> [PROBLEM REQUIREMENTS]: Please gather every line of the listing below that contains the word "Viewport", and copy each one out in full.

> [DATA SECTION]:

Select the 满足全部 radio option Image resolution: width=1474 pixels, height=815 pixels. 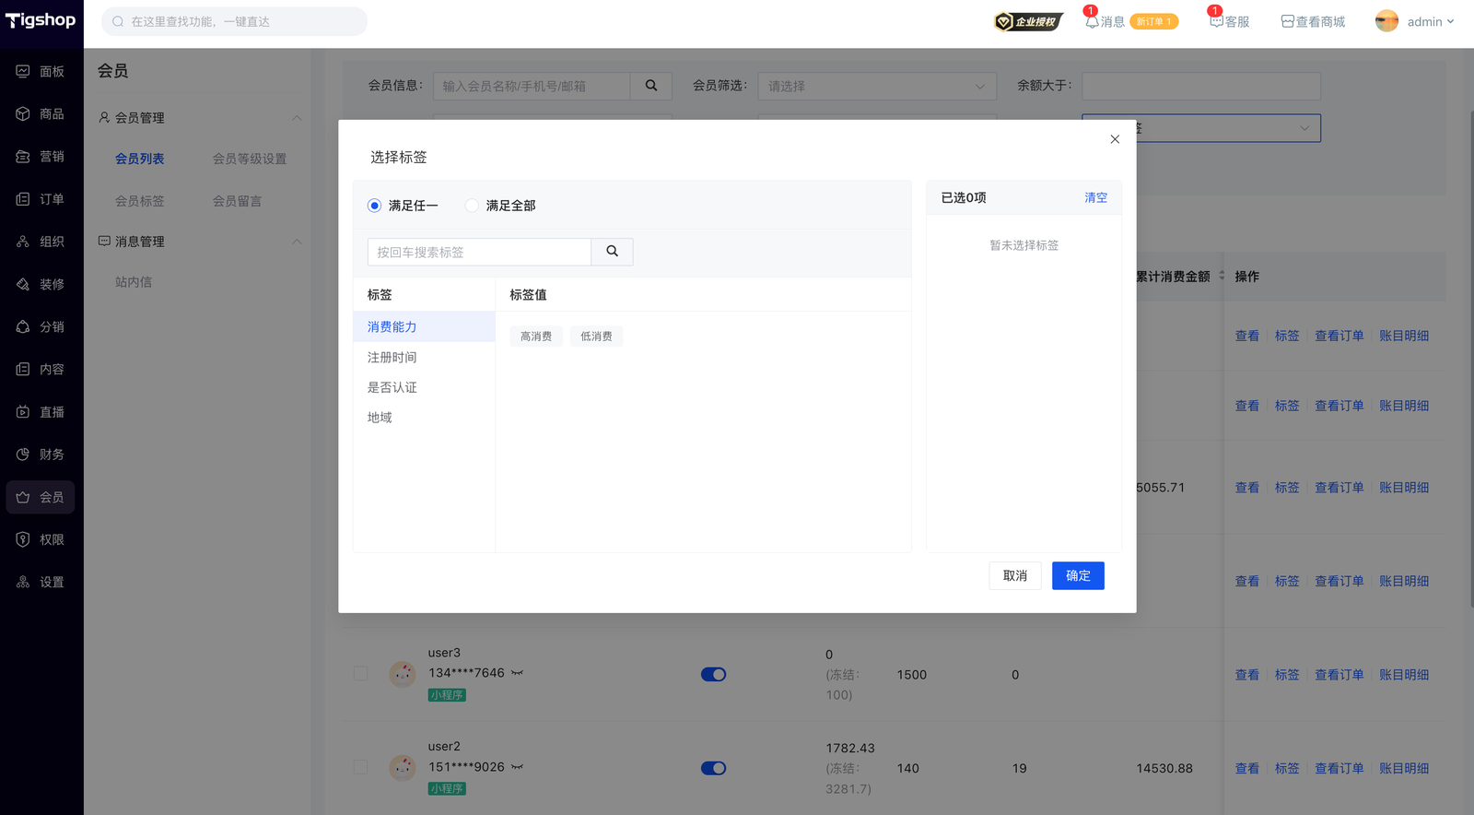click(472, 206)

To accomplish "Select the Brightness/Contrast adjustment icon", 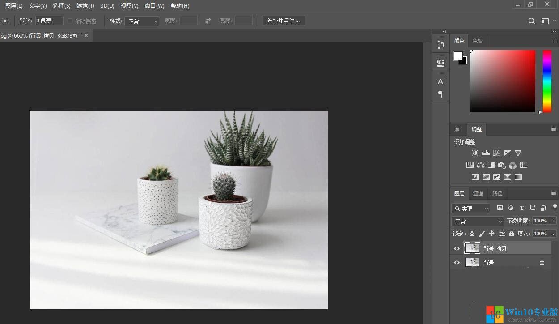I will coord(475,153).

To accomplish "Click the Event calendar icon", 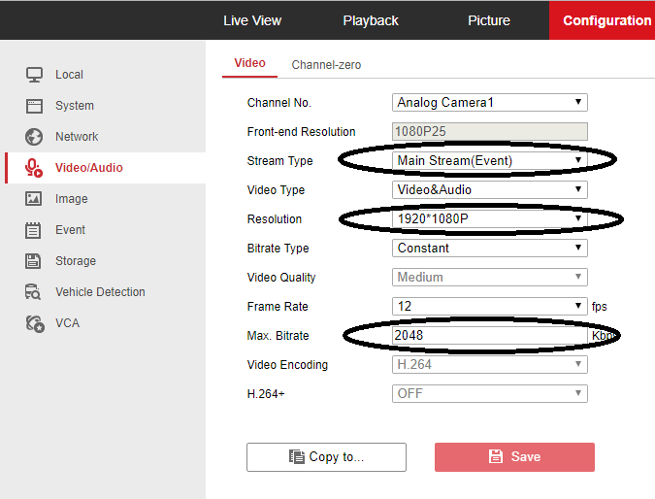I will [x=34, y=230].
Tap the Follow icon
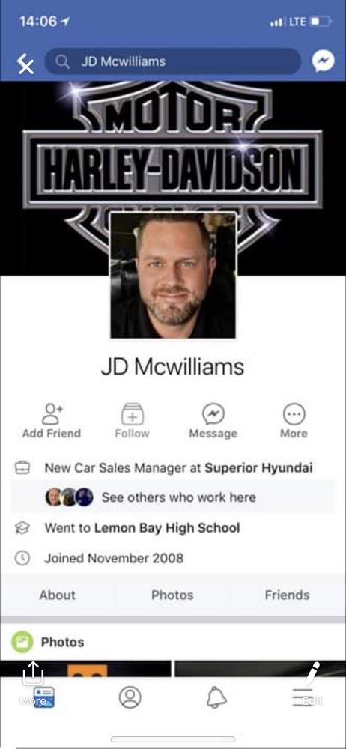This screenshot has width=346, height=749. pos(132,413)
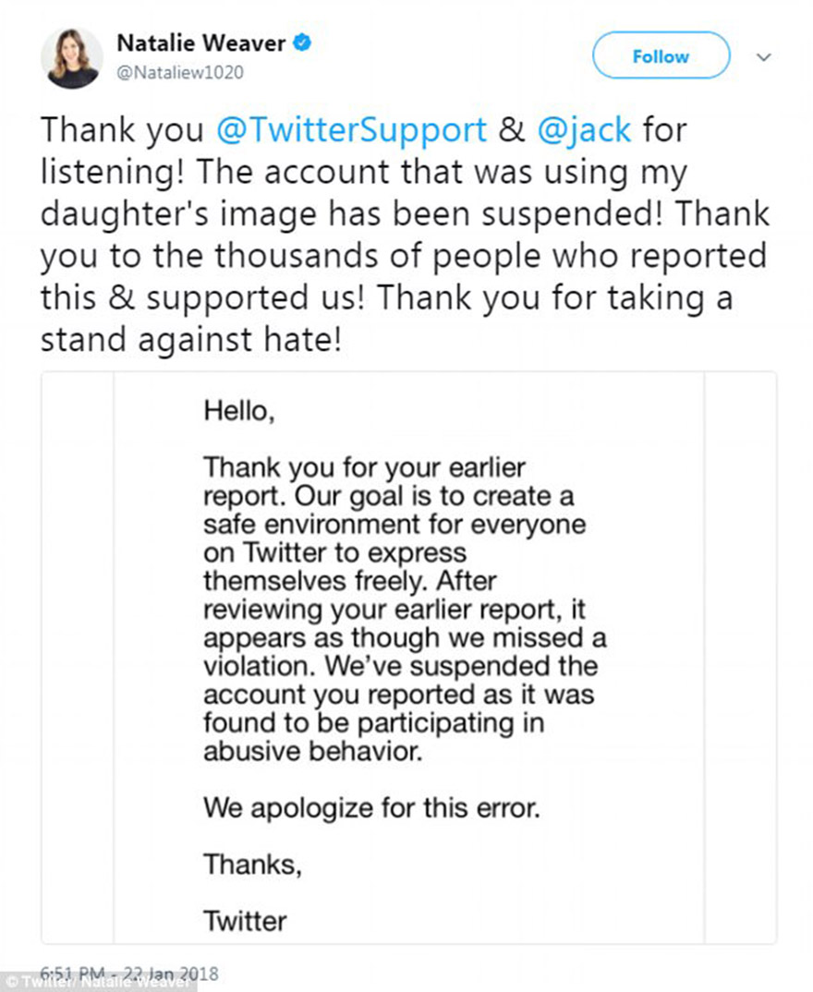Click "Thank you for your earlier" letter line

tap(364, 466)
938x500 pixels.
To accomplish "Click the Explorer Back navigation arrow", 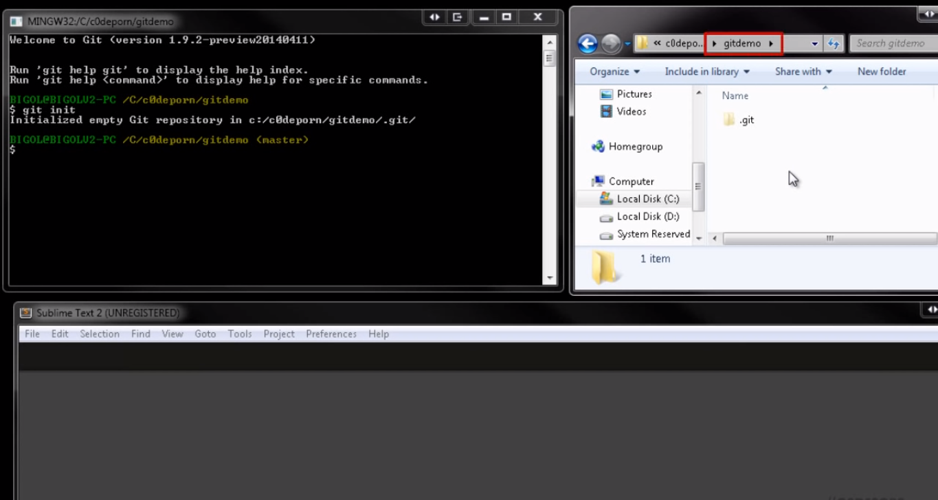I will coord(588,43).
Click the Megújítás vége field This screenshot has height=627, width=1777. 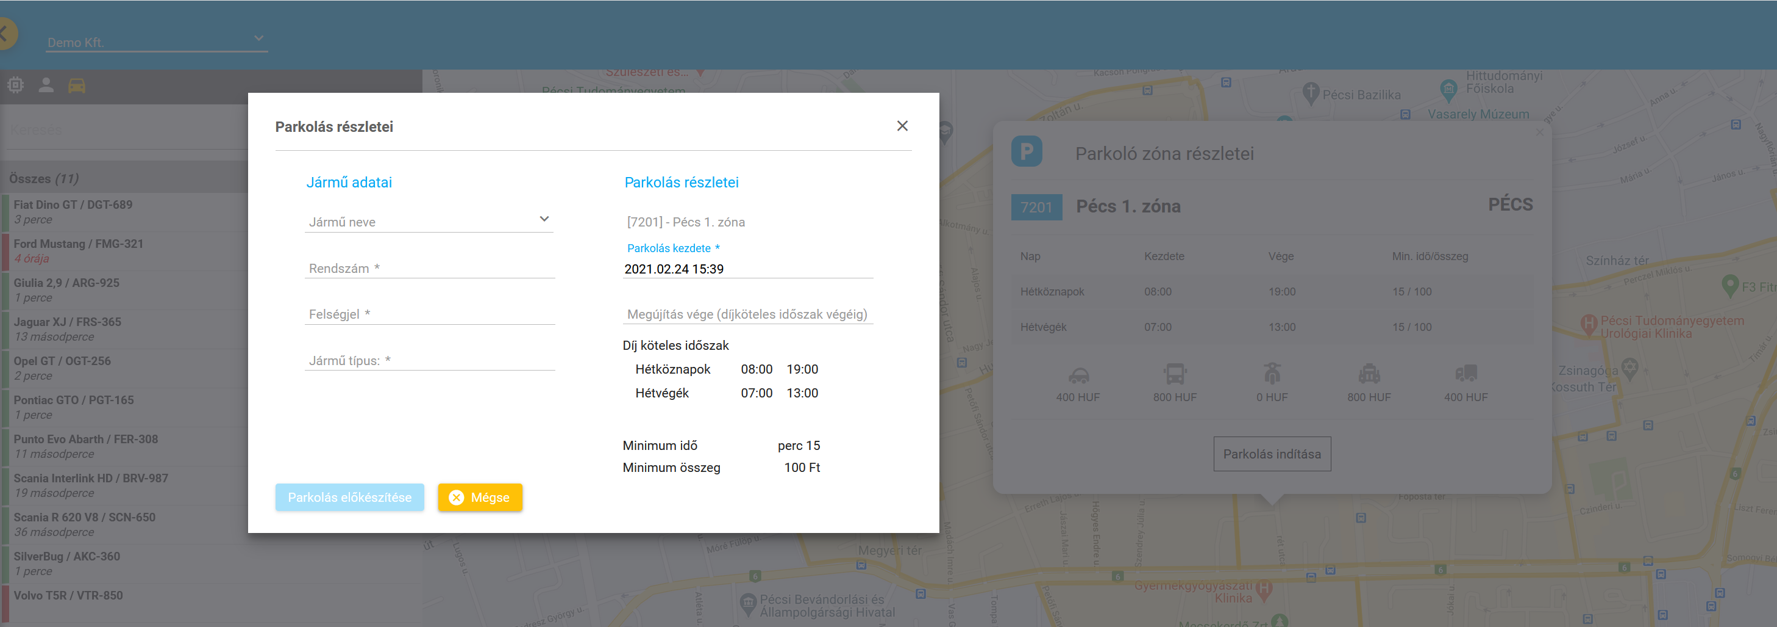click(747, 314)
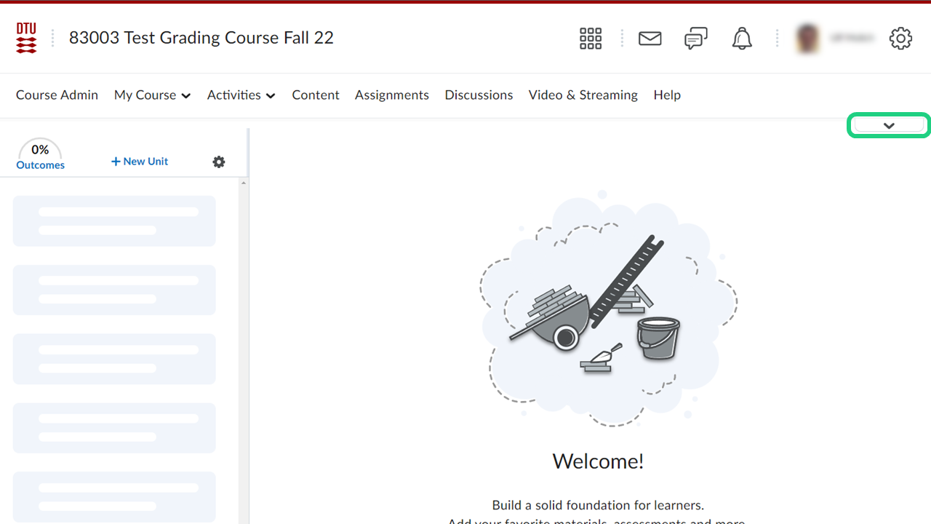The width and height of the screenshot is (931, 524).
Task: Open the user profile avatar menu
Action: pos(836,39)
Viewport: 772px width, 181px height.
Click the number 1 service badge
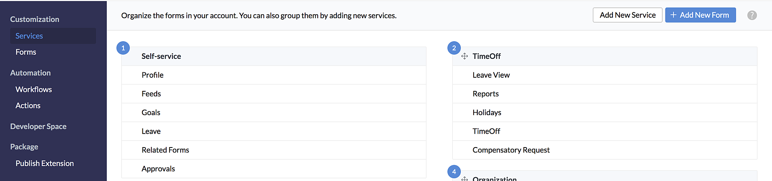pyautogui.click(x=123, y=48)
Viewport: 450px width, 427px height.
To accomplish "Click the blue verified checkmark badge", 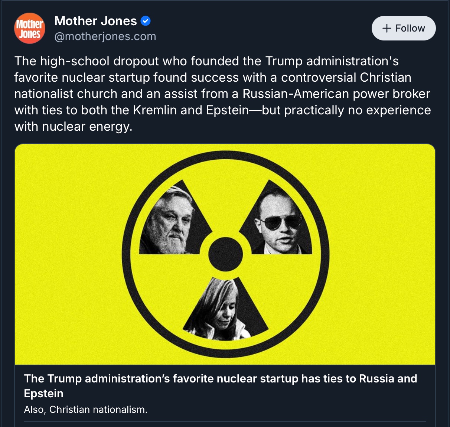I will click(x=146, y=21).

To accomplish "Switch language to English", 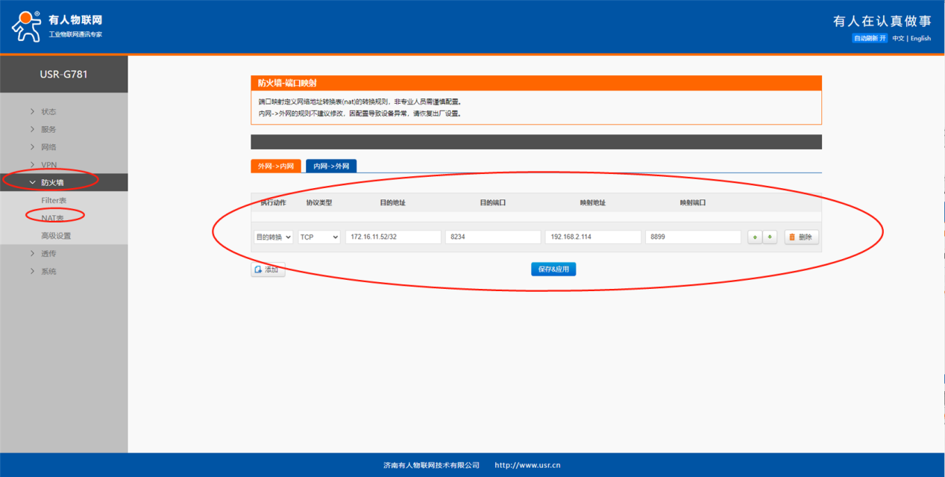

> [EXERCISE RESPONSE]:
Viewport: 772px width, 181px height.
Viewport: 450px width, 427px height.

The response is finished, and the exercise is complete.